Coincidental events can also have non-obvious explanations. Earlier, I mentioned that Facebook thinks I like “martial arts” and “punch (combat)” because I liked a media company page called Rockpunch. Now, imagine that shortly after I liked that page, Facebook started showing me ads for martial arts classes. I’m not going to click on these, and I might not even remember them. Then, some time later, my friend tells me that he signed his kid up for karate classes. The next time I see that ad on Facebook, my mind is blown! How did Facebook know?
The answer is Facebook didn’t. I simply started noticing the poorly-targeted advertising for martial arts ads right after a coincidental conversation with a friend. I only noticed the ads after our conversation thanks to the frequency illusion. And while the whole series of events is unlikely, Facebook is serving ads to two billion people per day. It was bound to happen to someone. I just drew the lucky straw.

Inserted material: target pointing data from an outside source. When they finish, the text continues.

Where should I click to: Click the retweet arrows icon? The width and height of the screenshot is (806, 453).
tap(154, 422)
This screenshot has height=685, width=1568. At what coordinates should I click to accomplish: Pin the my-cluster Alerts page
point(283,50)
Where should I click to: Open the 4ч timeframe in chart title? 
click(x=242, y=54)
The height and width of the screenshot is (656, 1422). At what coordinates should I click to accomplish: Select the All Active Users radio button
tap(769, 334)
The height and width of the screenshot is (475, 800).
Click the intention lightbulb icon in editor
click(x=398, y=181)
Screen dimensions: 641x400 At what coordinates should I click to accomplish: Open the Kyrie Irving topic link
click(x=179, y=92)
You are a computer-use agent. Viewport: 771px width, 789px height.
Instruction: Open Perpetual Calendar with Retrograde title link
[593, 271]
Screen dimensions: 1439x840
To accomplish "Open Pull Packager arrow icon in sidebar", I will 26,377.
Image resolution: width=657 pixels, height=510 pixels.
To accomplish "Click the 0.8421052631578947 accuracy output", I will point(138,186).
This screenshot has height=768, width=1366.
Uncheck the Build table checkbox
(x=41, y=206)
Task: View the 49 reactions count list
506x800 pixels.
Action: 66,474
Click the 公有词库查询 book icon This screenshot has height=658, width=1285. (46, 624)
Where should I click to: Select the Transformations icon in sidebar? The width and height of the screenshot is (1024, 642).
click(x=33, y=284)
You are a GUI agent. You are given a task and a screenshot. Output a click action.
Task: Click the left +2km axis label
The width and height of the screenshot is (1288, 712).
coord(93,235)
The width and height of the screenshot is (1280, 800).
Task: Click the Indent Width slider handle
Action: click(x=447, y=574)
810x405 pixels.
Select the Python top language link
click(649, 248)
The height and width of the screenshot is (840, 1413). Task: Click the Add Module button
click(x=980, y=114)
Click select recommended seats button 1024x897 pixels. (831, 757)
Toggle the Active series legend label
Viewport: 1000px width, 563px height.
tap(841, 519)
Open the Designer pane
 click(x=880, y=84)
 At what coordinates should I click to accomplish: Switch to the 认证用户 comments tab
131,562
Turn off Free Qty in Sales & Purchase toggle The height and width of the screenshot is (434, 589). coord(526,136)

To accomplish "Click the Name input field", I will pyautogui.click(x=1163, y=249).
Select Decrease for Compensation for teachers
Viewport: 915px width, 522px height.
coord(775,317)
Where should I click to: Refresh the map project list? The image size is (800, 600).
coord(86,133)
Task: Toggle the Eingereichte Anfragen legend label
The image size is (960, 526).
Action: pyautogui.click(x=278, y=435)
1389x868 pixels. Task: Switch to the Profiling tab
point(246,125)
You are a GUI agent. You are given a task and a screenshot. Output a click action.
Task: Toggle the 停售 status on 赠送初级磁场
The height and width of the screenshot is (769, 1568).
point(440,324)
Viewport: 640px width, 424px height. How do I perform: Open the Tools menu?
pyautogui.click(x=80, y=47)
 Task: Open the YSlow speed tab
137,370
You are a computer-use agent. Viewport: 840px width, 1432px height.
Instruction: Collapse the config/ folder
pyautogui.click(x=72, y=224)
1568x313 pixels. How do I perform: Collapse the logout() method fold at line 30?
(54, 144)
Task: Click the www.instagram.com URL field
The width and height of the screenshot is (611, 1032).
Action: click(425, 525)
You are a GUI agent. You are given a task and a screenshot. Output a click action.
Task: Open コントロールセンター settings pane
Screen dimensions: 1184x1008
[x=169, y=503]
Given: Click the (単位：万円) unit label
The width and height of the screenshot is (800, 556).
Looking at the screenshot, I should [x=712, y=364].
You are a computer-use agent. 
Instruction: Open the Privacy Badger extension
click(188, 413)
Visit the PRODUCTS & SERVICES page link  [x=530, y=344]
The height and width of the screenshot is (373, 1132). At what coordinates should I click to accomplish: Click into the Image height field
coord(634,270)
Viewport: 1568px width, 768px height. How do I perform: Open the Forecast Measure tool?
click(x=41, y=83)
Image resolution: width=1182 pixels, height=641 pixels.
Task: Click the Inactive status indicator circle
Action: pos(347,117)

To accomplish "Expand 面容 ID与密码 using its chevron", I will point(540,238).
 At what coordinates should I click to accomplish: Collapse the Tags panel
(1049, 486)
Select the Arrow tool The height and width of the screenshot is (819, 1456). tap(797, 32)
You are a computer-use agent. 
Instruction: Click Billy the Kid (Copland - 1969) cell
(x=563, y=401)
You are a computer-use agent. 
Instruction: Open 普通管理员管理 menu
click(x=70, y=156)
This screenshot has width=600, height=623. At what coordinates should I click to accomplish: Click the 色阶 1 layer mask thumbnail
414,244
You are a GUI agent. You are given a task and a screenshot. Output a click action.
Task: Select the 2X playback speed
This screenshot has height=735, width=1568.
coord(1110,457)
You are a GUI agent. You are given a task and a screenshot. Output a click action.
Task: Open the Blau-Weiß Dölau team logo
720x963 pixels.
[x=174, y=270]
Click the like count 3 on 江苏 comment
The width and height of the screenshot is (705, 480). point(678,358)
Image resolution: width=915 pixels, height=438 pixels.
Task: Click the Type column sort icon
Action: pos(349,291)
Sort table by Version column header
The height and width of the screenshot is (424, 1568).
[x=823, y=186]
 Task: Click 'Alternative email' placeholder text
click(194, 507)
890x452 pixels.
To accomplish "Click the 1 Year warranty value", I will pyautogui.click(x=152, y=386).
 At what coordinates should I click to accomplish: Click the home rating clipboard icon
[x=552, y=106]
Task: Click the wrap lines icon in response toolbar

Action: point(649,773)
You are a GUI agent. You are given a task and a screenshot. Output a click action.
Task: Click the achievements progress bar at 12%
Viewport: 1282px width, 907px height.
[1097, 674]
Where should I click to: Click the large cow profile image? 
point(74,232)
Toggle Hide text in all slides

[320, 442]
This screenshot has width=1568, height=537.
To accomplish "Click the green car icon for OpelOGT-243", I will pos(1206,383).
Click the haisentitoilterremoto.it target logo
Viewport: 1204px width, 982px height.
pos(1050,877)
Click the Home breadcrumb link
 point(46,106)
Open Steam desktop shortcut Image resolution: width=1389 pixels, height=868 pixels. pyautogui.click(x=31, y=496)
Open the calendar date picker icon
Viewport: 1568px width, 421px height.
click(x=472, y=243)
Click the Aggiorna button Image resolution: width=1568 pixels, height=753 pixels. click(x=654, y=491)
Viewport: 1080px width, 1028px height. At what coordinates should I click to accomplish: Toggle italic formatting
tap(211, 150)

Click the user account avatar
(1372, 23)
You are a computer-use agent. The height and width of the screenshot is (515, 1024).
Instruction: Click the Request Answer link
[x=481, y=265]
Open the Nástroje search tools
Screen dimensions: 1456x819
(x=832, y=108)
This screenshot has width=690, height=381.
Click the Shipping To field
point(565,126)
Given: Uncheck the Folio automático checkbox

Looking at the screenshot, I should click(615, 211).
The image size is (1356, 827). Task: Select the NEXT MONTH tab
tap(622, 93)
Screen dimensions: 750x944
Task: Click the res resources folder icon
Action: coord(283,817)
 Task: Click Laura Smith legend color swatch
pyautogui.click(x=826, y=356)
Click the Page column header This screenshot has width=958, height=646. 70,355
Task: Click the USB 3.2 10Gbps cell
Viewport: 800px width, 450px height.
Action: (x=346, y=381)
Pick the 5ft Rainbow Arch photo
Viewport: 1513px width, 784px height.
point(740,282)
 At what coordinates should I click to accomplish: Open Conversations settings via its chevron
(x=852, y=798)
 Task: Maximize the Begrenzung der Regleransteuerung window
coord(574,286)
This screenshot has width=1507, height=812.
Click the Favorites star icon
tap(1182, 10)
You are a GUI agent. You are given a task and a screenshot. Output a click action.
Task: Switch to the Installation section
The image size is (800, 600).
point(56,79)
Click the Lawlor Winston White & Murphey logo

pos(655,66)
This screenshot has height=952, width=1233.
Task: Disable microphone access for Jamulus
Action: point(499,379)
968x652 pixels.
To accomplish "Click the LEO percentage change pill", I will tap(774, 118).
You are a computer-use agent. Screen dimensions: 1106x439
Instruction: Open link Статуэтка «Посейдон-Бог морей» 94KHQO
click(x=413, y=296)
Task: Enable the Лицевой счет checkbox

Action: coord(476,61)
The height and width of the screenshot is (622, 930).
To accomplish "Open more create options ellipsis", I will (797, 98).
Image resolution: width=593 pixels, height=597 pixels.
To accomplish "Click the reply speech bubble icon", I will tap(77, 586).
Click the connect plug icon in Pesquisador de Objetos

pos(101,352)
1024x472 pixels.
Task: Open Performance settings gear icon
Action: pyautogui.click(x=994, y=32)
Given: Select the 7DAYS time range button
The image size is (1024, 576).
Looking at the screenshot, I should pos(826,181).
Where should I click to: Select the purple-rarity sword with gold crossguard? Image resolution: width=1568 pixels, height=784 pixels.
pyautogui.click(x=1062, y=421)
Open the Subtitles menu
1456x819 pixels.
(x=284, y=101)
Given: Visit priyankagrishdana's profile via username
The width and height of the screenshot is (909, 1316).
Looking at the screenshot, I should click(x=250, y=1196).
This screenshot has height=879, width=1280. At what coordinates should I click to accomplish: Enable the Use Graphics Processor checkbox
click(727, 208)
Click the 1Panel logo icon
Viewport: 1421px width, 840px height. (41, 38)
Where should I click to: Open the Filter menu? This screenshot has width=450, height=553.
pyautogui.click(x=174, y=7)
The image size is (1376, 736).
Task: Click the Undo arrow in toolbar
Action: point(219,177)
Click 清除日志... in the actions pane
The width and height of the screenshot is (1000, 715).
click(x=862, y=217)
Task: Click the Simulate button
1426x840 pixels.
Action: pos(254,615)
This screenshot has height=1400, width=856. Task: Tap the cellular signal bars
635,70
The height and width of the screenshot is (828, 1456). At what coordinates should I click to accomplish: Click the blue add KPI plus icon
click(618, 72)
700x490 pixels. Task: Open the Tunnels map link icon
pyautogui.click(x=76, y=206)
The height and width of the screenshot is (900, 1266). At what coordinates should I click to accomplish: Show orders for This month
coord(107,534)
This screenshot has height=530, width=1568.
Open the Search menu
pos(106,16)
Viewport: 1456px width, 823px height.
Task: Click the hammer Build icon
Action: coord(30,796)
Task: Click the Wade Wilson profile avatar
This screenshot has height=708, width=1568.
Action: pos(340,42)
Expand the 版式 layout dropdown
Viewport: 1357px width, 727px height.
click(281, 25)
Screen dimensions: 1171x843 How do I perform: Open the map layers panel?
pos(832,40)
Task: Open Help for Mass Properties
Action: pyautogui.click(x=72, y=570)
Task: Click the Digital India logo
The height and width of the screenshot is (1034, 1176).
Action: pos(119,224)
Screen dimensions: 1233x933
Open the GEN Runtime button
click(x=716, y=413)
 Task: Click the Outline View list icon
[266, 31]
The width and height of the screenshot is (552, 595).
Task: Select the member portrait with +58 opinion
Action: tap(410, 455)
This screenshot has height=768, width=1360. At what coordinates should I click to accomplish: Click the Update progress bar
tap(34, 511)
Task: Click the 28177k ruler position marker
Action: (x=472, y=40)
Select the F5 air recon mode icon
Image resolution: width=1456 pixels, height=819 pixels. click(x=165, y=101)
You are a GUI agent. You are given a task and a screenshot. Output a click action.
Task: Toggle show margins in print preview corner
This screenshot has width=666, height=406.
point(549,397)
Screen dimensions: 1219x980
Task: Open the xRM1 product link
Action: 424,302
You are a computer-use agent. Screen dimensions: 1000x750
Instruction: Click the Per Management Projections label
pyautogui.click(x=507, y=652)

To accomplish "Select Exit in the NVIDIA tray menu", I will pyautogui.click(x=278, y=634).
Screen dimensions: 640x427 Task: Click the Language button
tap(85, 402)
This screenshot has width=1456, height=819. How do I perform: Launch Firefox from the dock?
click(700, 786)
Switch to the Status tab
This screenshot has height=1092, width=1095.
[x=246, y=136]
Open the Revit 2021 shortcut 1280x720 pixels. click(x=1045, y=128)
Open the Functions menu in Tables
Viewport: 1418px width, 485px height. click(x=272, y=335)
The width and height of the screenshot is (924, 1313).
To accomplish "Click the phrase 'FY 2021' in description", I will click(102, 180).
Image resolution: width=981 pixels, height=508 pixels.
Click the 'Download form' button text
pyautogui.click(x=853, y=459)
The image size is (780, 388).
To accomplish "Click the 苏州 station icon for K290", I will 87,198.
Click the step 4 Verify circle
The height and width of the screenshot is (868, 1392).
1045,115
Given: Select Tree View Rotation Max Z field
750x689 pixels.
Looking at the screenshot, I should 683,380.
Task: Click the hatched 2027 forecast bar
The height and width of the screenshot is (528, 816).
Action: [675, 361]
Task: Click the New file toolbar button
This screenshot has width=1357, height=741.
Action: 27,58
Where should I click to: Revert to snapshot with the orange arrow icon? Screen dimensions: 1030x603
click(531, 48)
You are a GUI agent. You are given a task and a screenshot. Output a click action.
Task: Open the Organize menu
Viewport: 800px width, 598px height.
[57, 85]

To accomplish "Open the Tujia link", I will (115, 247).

All of this isn’t to say that Facebook never does creepy stuff. It totally does. Spying on your conversations is just one very specific thing that Facebook doesn’t do. As with most peeks behind the curtain, the reality is probably scarier than what you thought.
Facebook isn’t listening in on you–and you can tell because your devices aren’t burning through your data–but they are getting information about you from retailers, public records, and third-party agencies, to build an even more comprehensive profile than you realize. If you’re concerned about your privacy, that’s valid, but it’s important to recognize the real problems with Facebook and not waste time on conspiracy theories.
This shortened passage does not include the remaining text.